Série : « La Serbie dans la Grande Guerre » – Jour 7
Après les combats rudes et sanglants sur le Kajmakčalan, où les soldats serbes, dans la neige, le vent et le gel, ont percé les positions ennemies et conquis les hauteurs au prix de lourds sacrifices, la voie vers l’intérieur de la Macédoine s’est ouverte. Épuisée mais inébranlable, l’armée serbe poursuivit son avancée, portant non seulement ses armes, mais aussi la foi qu’elle foulerait bientôt le sol de sa patrie.

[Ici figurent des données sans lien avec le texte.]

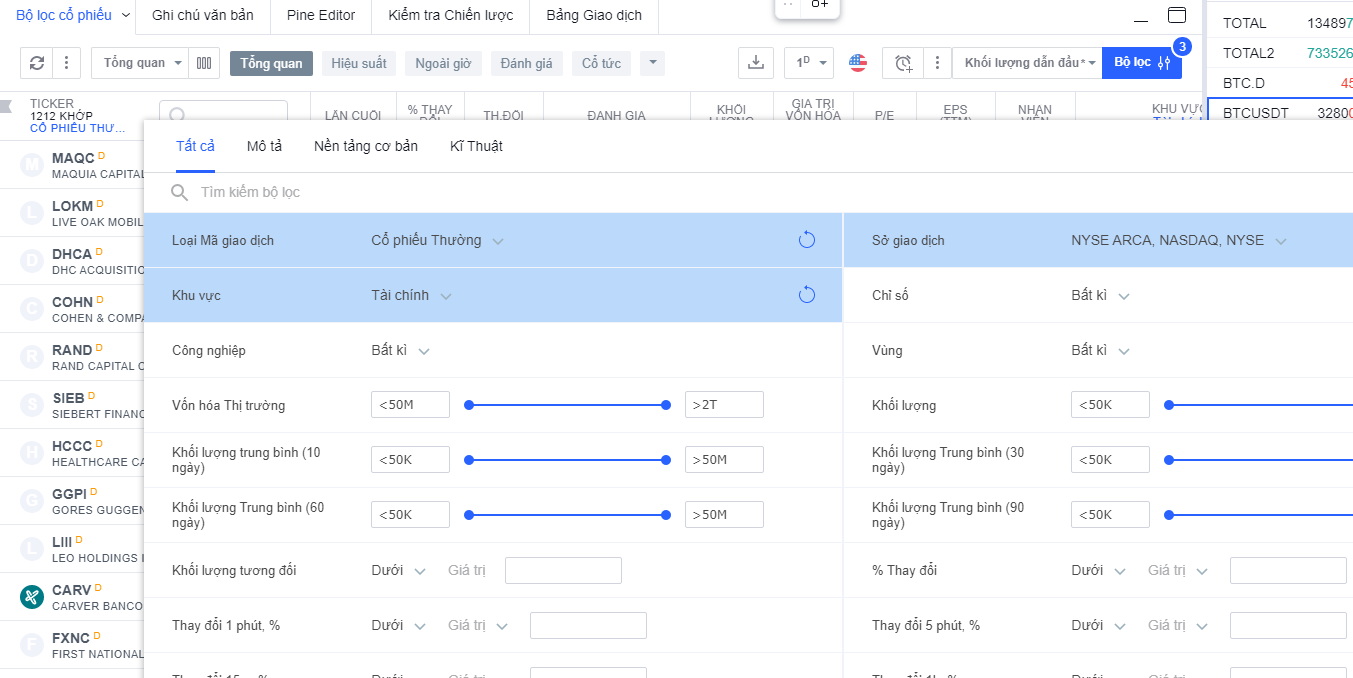Reset the Khu vực filter
Image resolution: width=1353 pixels, height=678 pixels.
(x=807, y=295)
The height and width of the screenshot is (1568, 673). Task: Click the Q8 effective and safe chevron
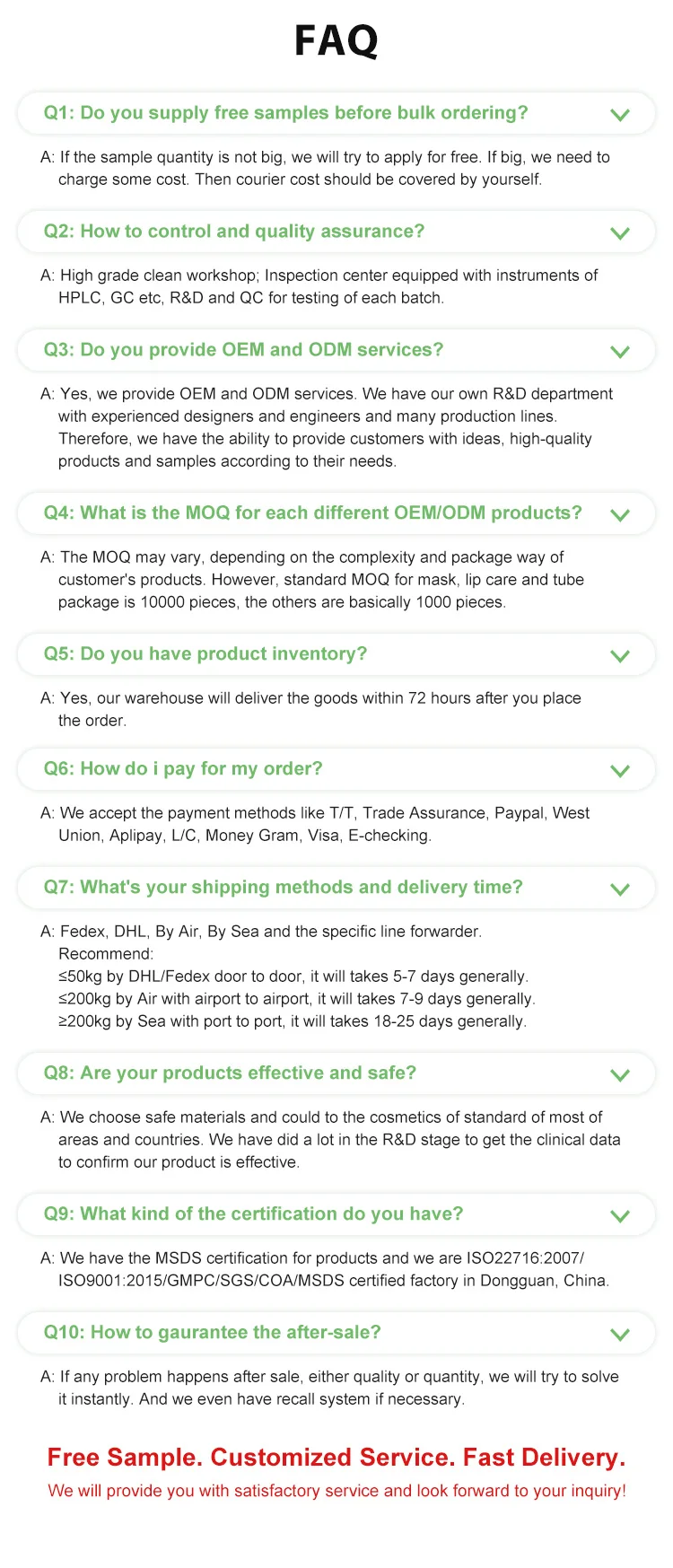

L’automne 1916 fut une période de combats incessants et de marches épuisantes. Les troupes serbes, aux côtés des unités françaises alliées, progressaient sur des sentiers montagneux boueux, tandis que l’artillerie pilonnait sans relâche les positions ennemies. La pluie, le froid et la maladie fauchaient les soldats, mais leur moral restait indomptable. Chaque hauteur conquise était payée de sang, chaque victoire arrachée après des jours et des nuits dans les tranchées, sous les obus.
Dans les batailles de Grunište, Skočivir et sur les hauteurs au-dessus de Bitola, l’armée serbe fit preuve d’une endurance remarquable. L’ennemi, composé d’unités bulgares et austro-hongroises, défendait ses positions avec acharnement, mais les assauts serbes, guidés par les paroles de leurs commandants et le souvenir de leur patrie perdue, ne faiblissaient pas. Le commandant de la Première armée, le voïvode Živojin Mišić, malgré les blessures et les pertes énormes, refusa de stopper l’offensive.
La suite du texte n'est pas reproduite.